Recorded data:
******************************
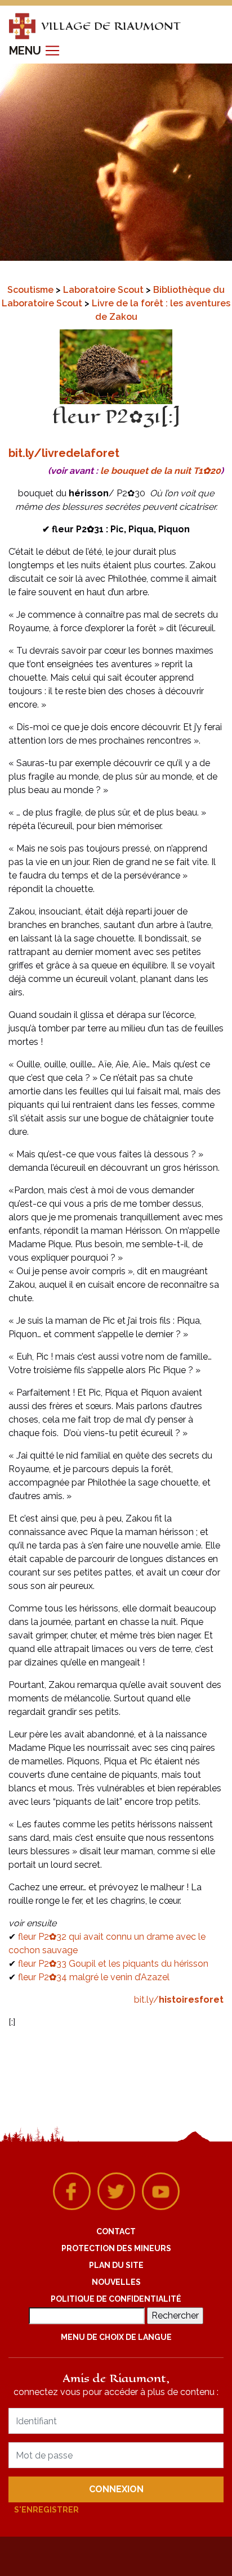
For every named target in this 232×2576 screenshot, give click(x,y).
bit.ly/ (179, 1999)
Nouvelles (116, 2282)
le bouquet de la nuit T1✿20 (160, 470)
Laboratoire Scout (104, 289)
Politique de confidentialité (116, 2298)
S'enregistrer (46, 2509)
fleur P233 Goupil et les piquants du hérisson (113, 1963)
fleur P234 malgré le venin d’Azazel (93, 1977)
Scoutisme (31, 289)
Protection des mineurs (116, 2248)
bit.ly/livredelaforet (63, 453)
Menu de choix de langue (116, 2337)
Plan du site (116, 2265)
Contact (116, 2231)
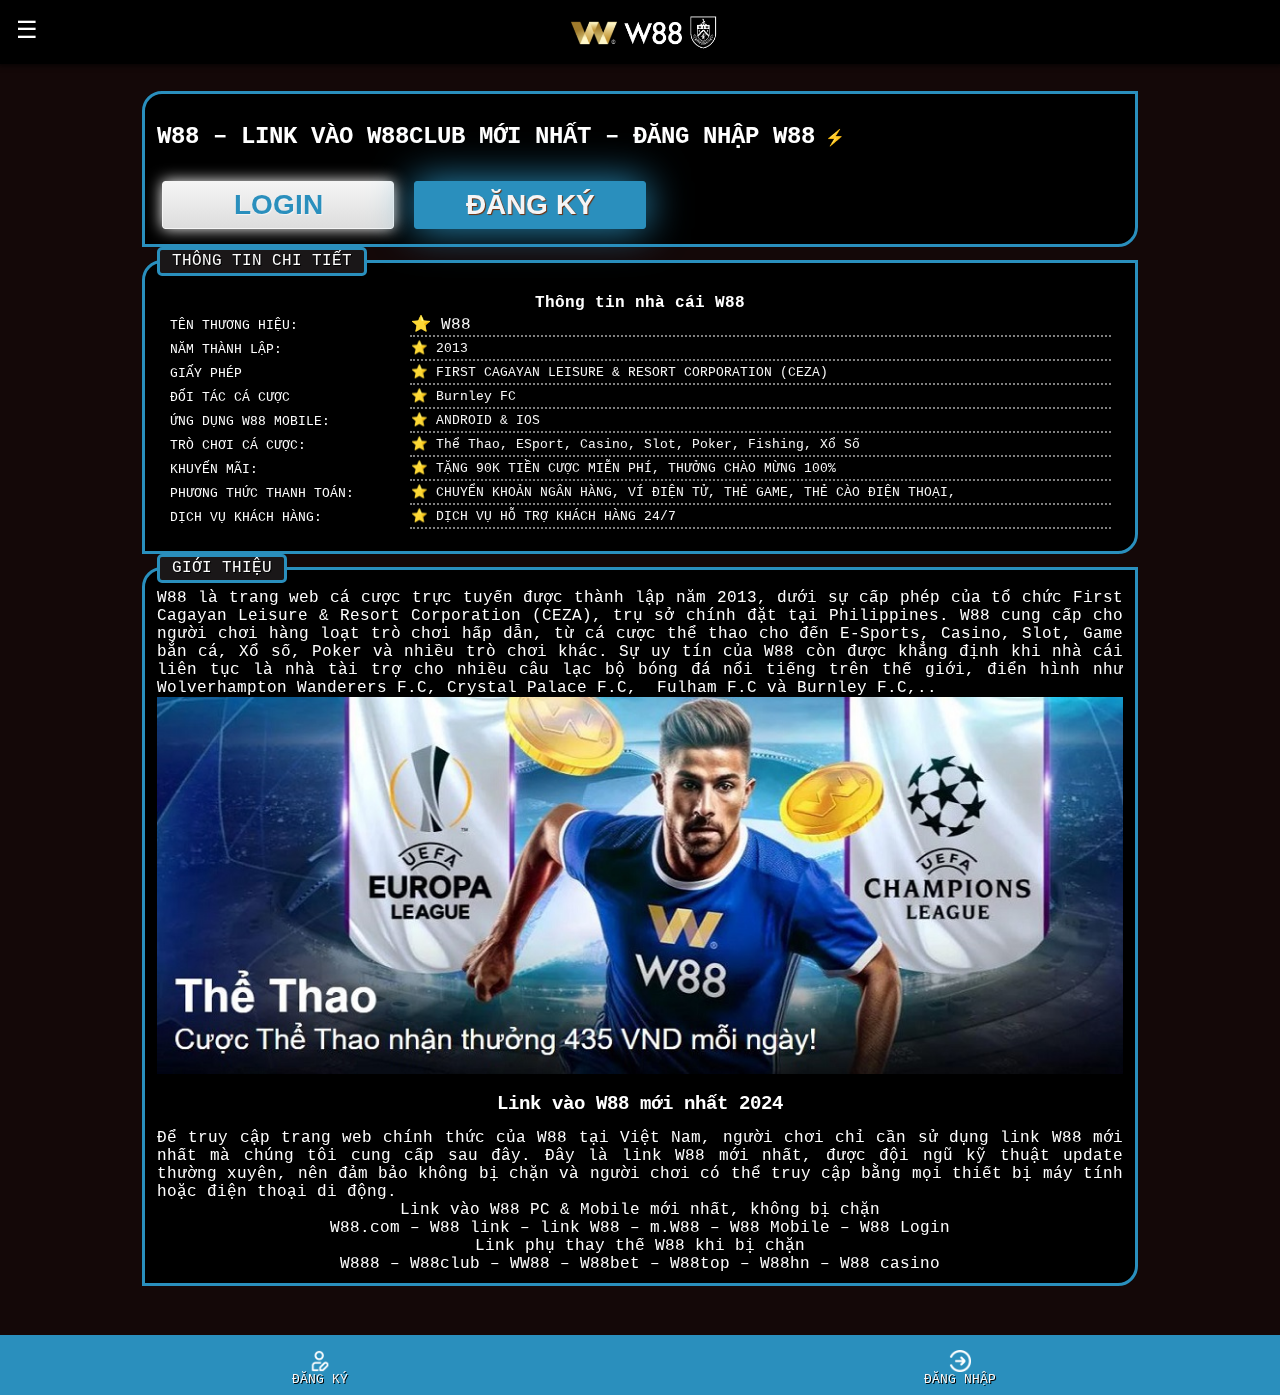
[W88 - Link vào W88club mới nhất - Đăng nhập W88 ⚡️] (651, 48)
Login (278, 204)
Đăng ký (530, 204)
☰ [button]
******************************
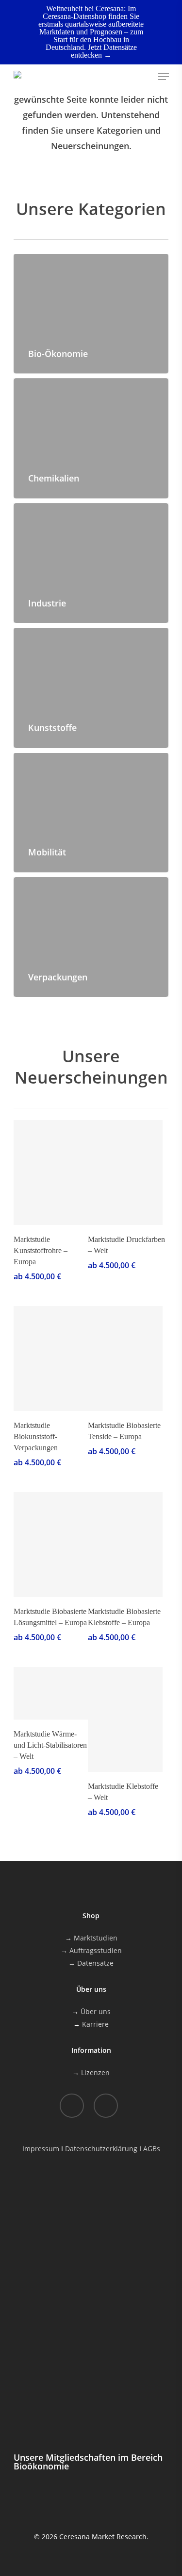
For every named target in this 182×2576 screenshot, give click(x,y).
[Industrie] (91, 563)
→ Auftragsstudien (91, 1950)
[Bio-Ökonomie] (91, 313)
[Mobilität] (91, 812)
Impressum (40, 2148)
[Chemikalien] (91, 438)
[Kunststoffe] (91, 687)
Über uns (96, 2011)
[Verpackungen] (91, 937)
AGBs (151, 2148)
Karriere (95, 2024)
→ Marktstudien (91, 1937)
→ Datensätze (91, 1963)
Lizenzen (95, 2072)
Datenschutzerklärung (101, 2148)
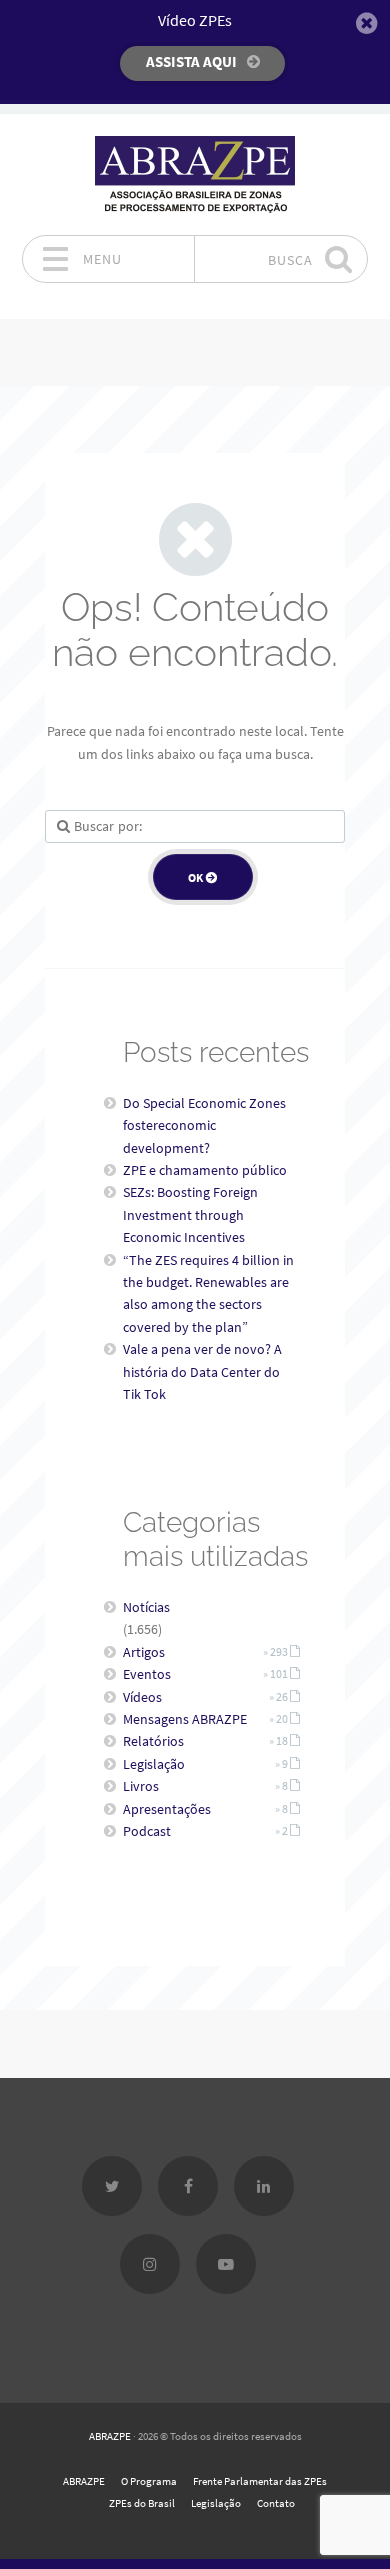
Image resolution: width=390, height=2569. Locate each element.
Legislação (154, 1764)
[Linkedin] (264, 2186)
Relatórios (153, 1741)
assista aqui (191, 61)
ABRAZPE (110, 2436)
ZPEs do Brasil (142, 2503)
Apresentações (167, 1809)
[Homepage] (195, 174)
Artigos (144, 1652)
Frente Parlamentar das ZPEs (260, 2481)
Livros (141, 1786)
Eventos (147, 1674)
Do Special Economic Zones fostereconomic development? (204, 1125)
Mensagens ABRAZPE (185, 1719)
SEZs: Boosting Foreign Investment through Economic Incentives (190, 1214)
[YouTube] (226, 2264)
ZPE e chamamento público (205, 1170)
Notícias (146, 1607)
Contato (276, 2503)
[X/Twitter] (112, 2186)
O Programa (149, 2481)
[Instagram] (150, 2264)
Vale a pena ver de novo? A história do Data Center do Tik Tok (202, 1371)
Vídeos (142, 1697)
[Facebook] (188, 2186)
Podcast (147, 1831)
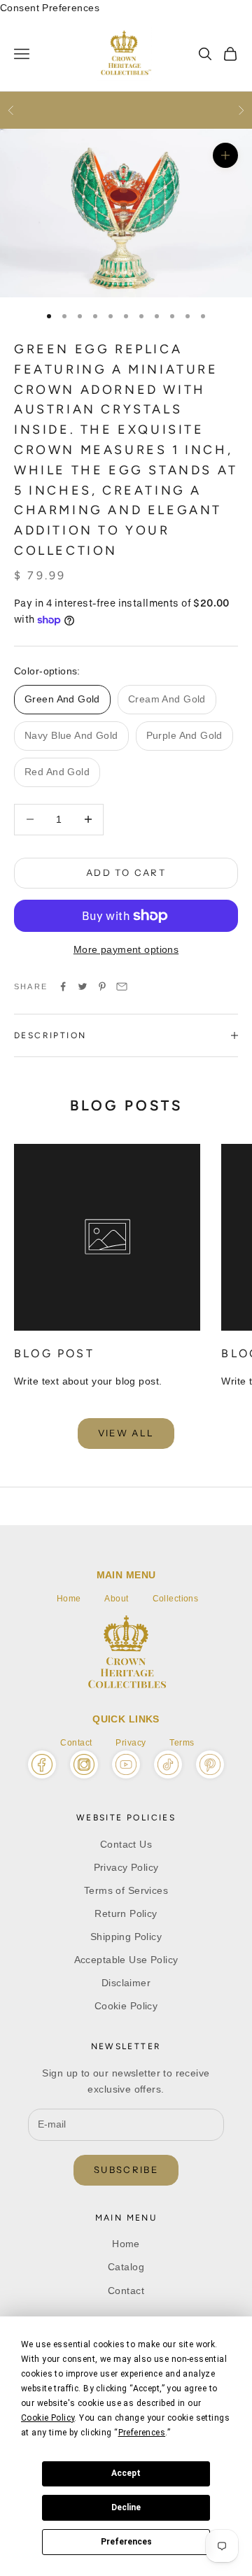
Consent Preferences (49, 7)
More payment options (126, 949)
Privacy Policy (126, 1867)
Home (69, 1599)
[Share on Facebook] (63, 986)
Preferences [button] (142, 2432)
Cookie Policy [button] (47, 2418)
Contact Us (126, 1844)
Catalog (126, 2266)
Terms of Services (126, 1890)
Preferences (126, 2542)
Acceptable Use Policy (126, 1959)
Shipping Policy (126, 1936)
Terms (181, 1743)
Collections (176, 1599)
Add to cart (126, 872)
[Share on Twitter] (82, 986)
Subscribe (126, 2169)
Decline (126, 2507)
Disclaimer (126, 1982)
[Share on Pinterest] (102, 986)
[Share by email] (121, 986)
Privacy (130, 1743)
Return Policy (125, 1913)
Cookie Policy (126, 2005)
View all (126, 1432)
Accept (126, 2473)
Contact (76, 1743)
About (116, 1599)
******************************
TASK OBJECTIVE:
Retype only the stretch of lines above starting at the one with "Decline (126, 2507)" and stopping at the one with "About (116, 1599)", exactly as written, with both kept.

EXERCISE RESPONSE:
Decline (126, 2507)
Disclaimer (126, 1982)
[Share on Pinterest] (102, 986)
[Share by email] (121, 986)
Privacy (130, 1743)
Return Policy (125, 1913)
Cookie Policy (126, 2005)
View all (126, 1432)
Accept (126, 2473)
Contact (76, 1743)
About (116, 1599)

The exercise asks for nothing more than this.